> [Exercise brief]:
This calls for a verbatim copy of all the data, with no images carried over.
(Beginning of Stored data)
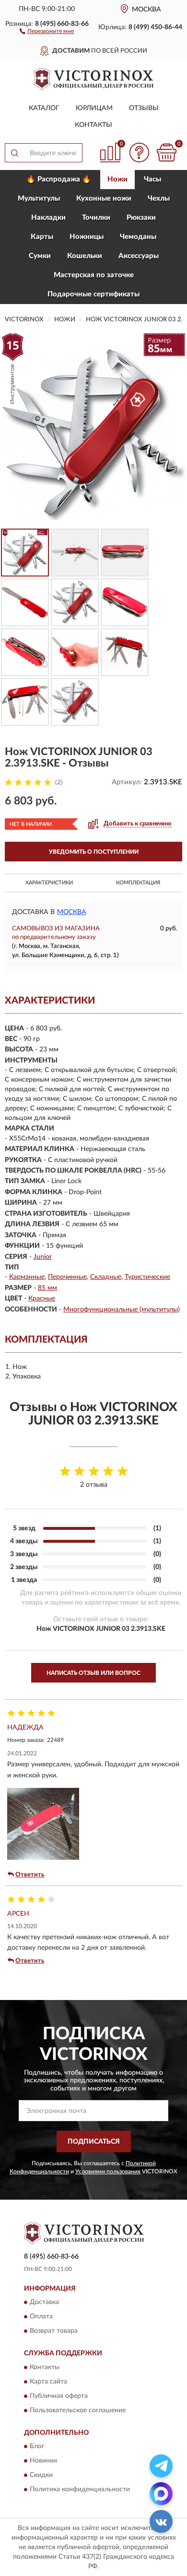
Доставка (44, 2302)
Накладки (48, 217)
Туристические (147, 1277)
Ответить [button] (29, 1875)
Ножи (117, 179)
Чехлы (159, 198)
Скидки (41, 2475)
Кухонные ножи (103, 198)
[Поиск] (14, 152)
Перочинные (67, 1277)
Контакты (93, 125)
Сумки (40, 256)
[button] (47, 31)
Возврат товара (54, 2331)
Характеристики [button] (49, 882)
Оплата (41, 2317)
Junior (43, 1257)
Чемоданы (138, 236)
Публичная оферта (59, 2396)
(End of Stored data)
> [Task result]:
Доставка (44, 2302)
Накладки (48, 217)
Туристические (147, 1277)
Ответить [button] (29, 1875)
Ножи (117, 179)
Чехлы (159, 198)
Скидки (41, 2475)
Кухонные ножи (103, 198)
[Поиск] (14, 152)
Перочинные (67, 1277)
Контакты (93, 125)
Сумки (40, 256)
[button] (47, 31)
Возврат товара (54, 2331)
Характеристики [button] (49, 882)
Оплата (41, 2317)
Junior (43, 1257)
Чемоданы (138, 236)
Публичная оферта (59, 2396)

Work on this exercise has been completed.